À Tabarka, dans le Nord, l'autocensure l'a emporté. Sur le port, un restaurant s'est interdit de proposer du vin avec ses poissons. «Nous avons peur des salafistes, explique le serveur. Dans la région, ils sont très actifs. Ils pourraient venir nous embêter.»
L'attitude souvent ambiguë du gouvernement ne rassure pas les professionnels du tourisme. Depuis le début du mois saint, le ministère de l'Intérieur (Ennahda) a imposé la fermeture en journée de plusieurs lieux de restauration. La règle veut que seules les zones touristiques soient épargnées, elles ne l'ont pas toujours été (lire entretien ci-dessous). Certains y ont vu la main d'Ennahda, accusé de double discours. «Je pense qu'il y a une certaine exagération sur les intentions d'Ennahda, explique Abdelhamid Jellassi, vice-président du parti majoritaire. On dit qu'on veut tout fermer, qu'il n'y a pas de festival cet été à cause de nous, mais ça n'est pas vrai. Nous avons inclus le tourisme dans notre programme économique et social. La Tunisie a une société un peu conservatrice. Il y a des équilibres, il ne faut pas tomber dans la provocation», conclut-il.

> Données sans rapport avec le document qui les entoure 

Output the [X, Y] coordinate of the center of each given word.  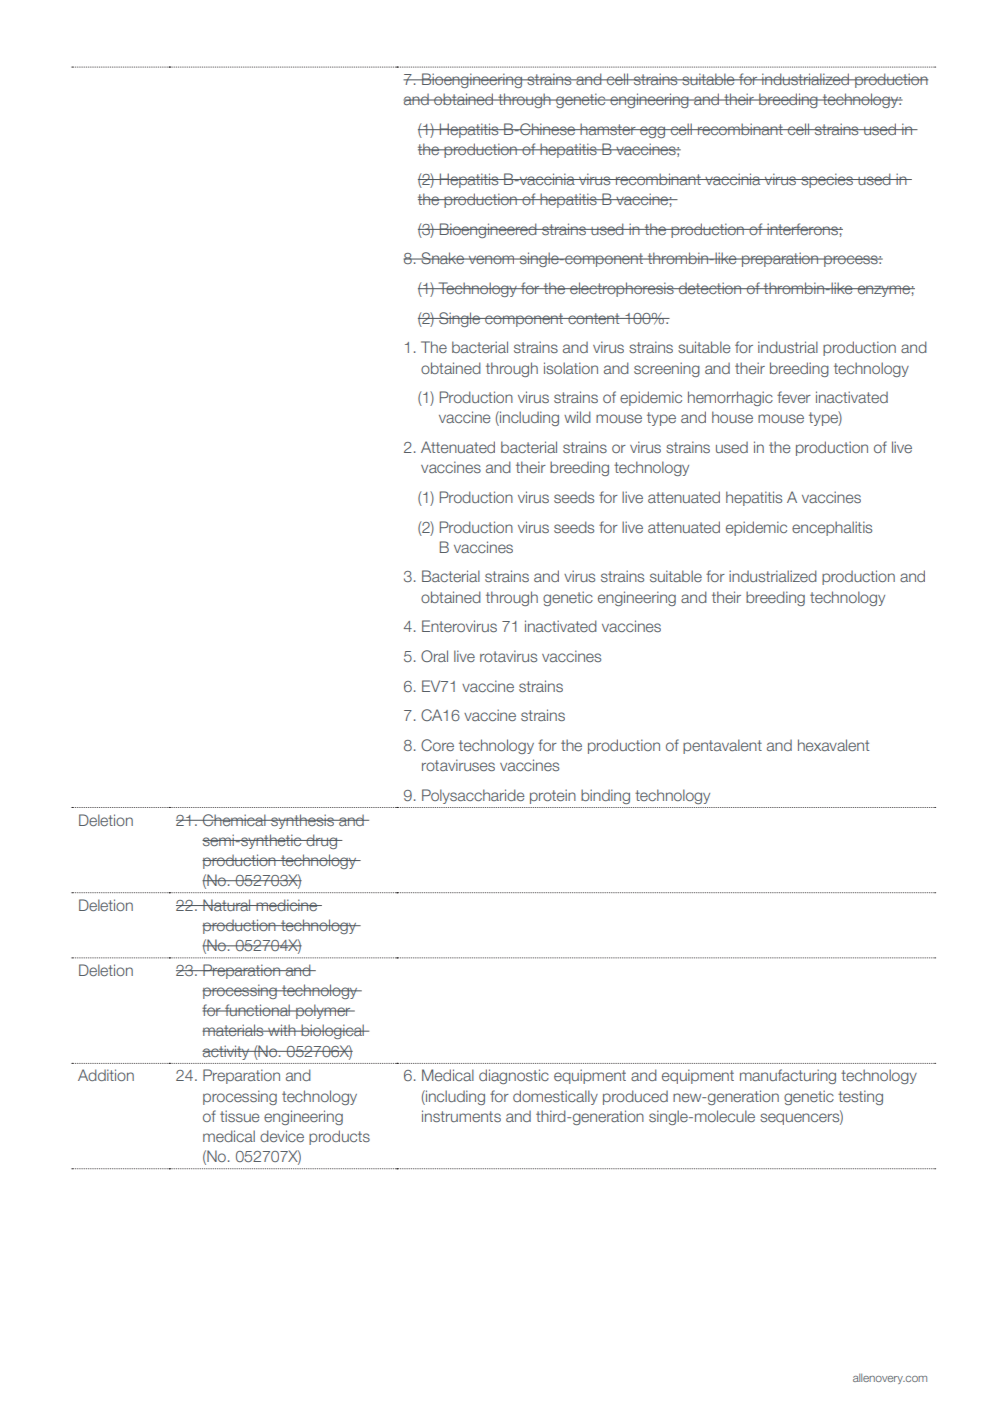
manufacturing [788, 1076]
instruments [461, 1116]
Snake [442, 258]
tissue [239, 1116]
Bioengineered [488, 230]
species [827, 180]
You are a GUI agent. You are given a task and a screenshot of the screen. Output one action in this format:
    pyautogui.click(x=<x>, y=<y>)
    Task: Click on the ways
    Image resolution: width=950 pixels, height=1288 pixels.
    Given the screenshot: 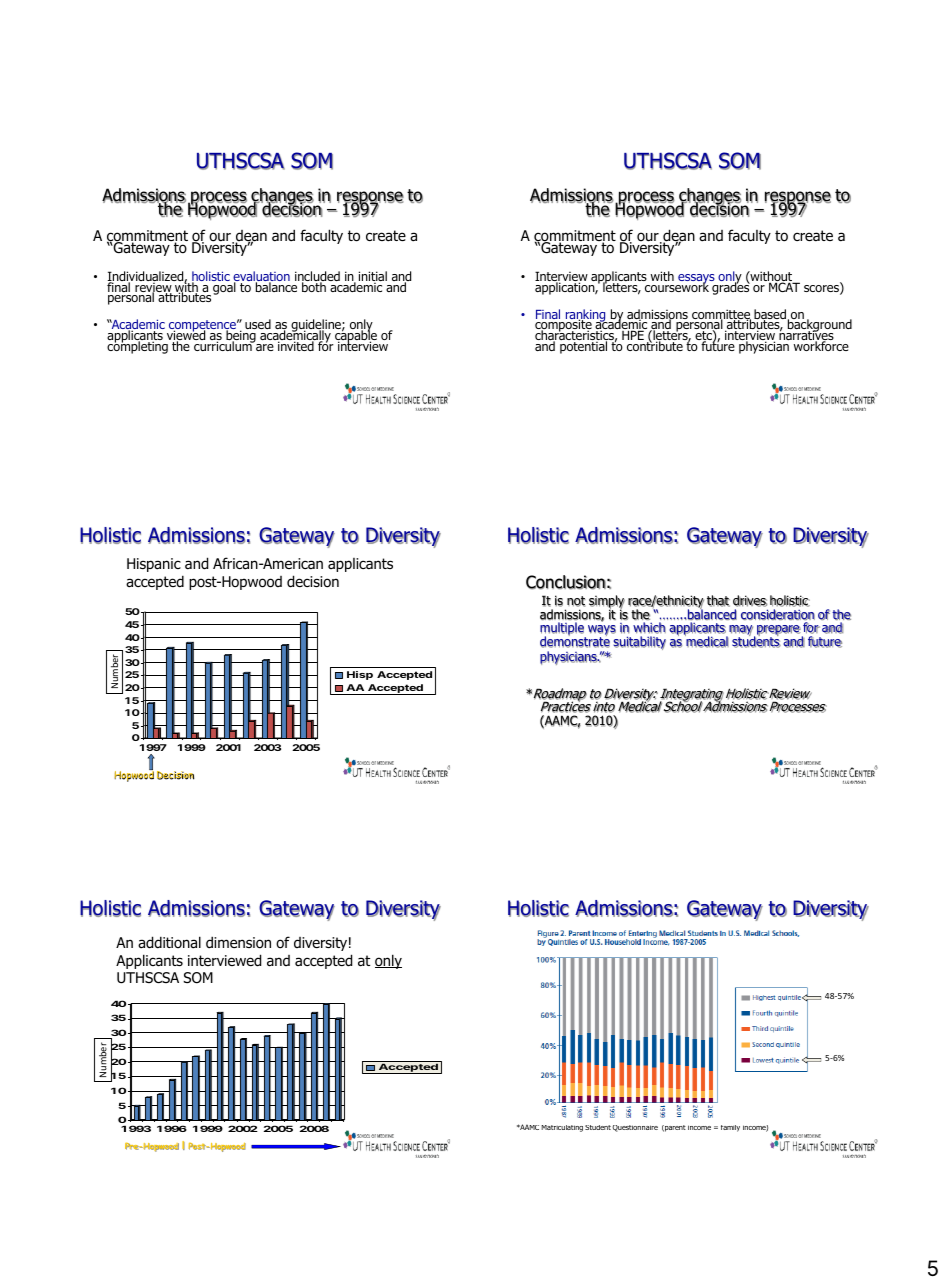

Dans son agence de voyages, Mohammed al-Toumi, de la FTAV, souhaiterait que ces équilibres soient un peu mieux respectés: «Le mois de ramadan est important pour tous les musulmans, cependant il ne faut pas que cela nous cause des problèmes. Il faut une vision, une stratégie qui permettent de faire fructifier ce mois. Je pense qu'avec les élections à venir, Ennahda ne peut pas penser à une stratégie à long terme.»
Des élections générales annoncées pour mars 2013, qui diront si l'islamisme et Ennahda s'installeront durablement dans le paysage politique tunisien. Elles devraient donner une tendance de la prochaine saison touristique.